House Chamber, Washington D.C. March 25, 2009. M. Chairman: I certainly support HR 1404, which would allow some flexibility in managing firefighting costs on our federal lands.
But I want to call attention to the fact that our firefighting costs would be much lower – and our revenues would be much higher – if we would restore the sound forest management practices that this Congress long ago abandoned. Instead, this Congress has embraced a radical and retrograde ideology that we should abandon our public lands to overpopulation, overgrowth and benign neglect. Bills like this one are necessitated by this folly of public policy.
A generation ago, we recognized the importance of proper wildlands management. We recognized that nothing is more devastating to the ecology of a forest than a forest fire. And we recognized that in any living community – including forests – dense over-population is unhealthy.
And so we carefully groomed our public lands, removing excessive vegetation and giving timber the room it needs to grow. Surplus timber and overgrowth were sold for the benefit of our communities. Our forests prospered and our economy prospered. And forest fires were far less numerous and far less intense than we suffer today.
Today, we are seeing the damage done to our forests and to our economy by the Luddite ideology that human beings shouldn’t touch our national resources.
My region in northeastern California has been tormented by devastating fires in the last few years. And the reason is quite simple. As one forester explained, “the excess timber is going to come out of the forests one way or the other. It is either going to be carried out or it is going to be burned out.”

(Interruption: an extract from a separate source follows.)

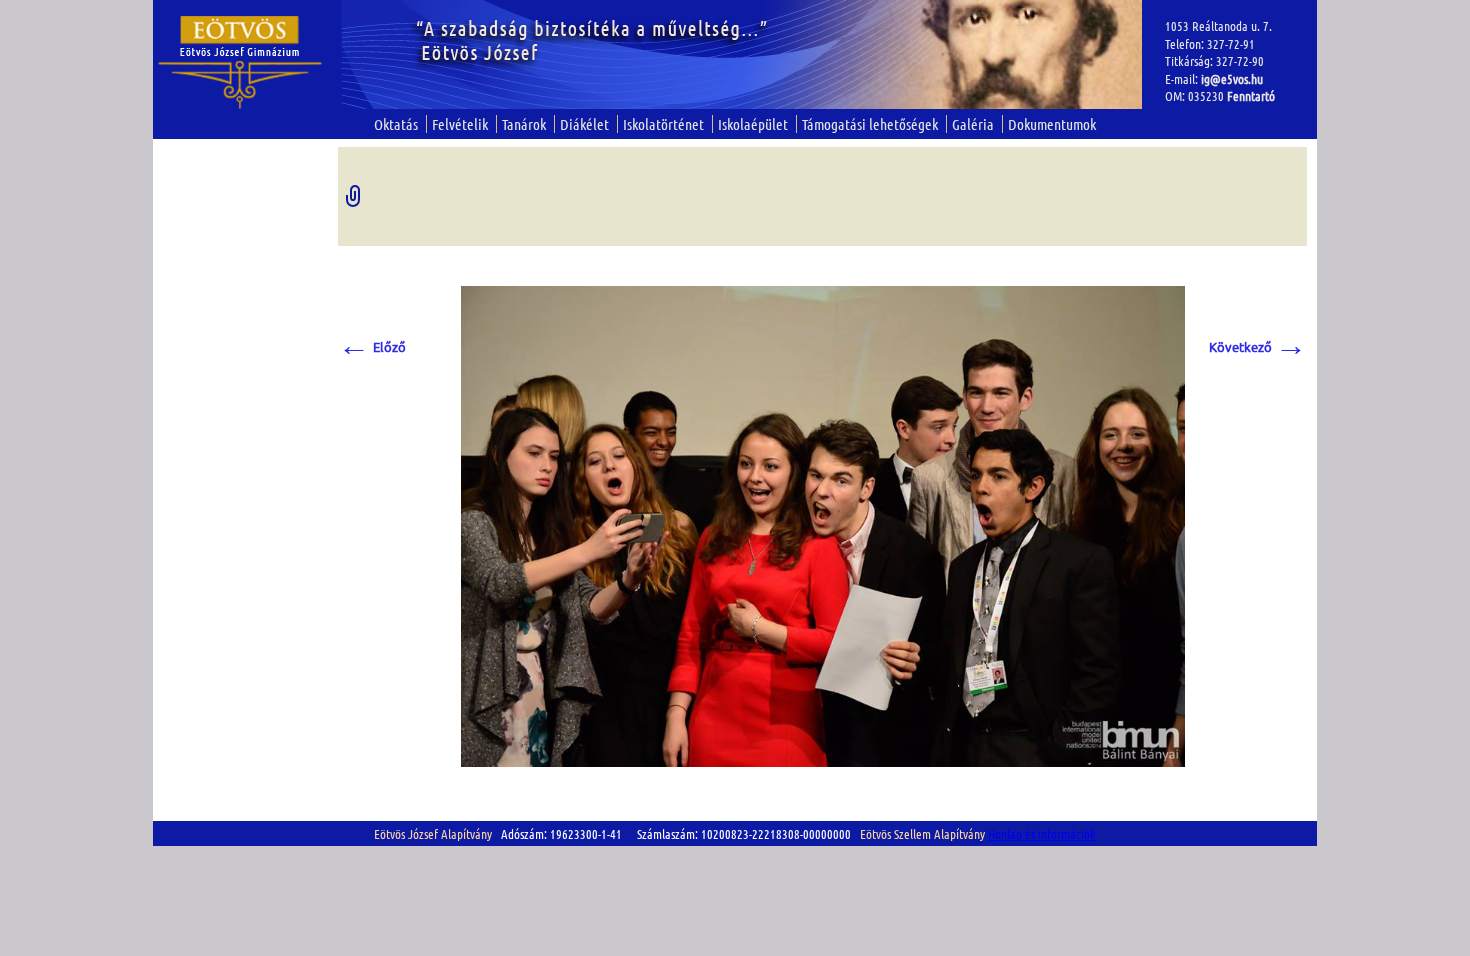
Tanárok (524, 124)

A generation ago we carried it out, and it fueled prosperity throughout our region – and produced a cornucopia of revenues to the federal government.

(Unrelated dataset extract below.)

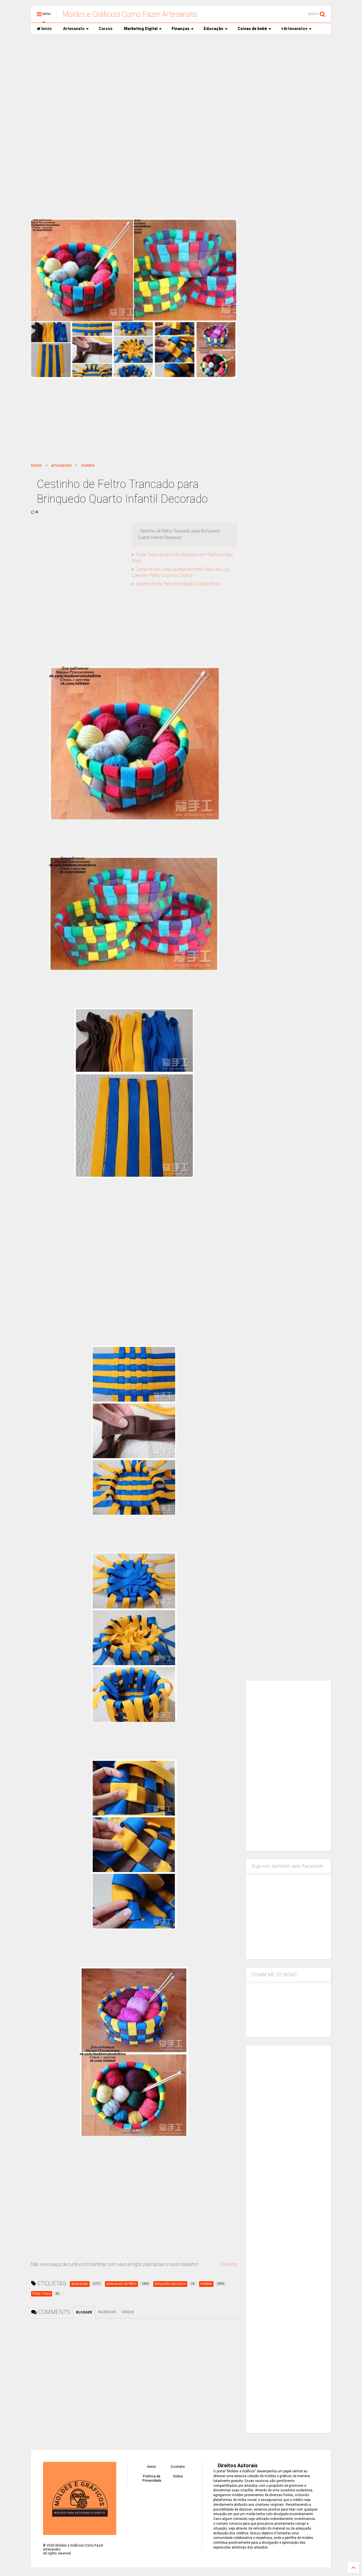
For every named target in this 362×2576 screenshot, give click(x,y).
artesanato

But today, it is being burned out, fueling devastating fires that are destroying vast tracts of land and the abundance and prosperity that we once enjoyed.
The first victim of this wrong-headed policy is the environment itself. Our recent forest fires have made a mockery of all of our clean-air regulations. Those concerned about carbon dioxide might be interested in a report by scientists from the National Center for Atmospheric Research and University of Colorado at Boulder. They estimated that a single forest fire in California in 2007 produced about 25 percent of the average monthly emissions from all fossil fuel burning throughout all of California. And anyone who has seen a forest after one of these fires knows that the environmental devastation could not possibly be more complete.
But the cost of these policies doesn’t end there. Timber is a renewable resource – if properly managed it is literally an inexhaustible source of prosperity. And yet, my region, blessed with one of the most bountiful renewable resources in the nation has been rendered economically prostrate. A region that once prospered from its surplus timber is now ravaged by fires that are fueled by that surplus timber.
In the little town of Quincy, California, (population 2,000), 150 families are about to lose their jobs because the saw mill has to shut down – environmental litigation has tied up 2/3 of their timber harvest. The company, Sierra Pacific, is also having to shut down its saw mills in Sonora and Camino, for the same reason, devastating another 300 families.
This is not environmentalism. True environmentalists recognize the damage done by overgrowth and overpopulation and recognize the role of sound forest management practices in maintaining healthy forests.
So M. Chairman, while I support this legislation, we wouldn’t need to be spending so much putting out fires – and we’d have a lot more revenue to do it with – if we would spend a little more effort on restoring sound forest management practices to our national forests.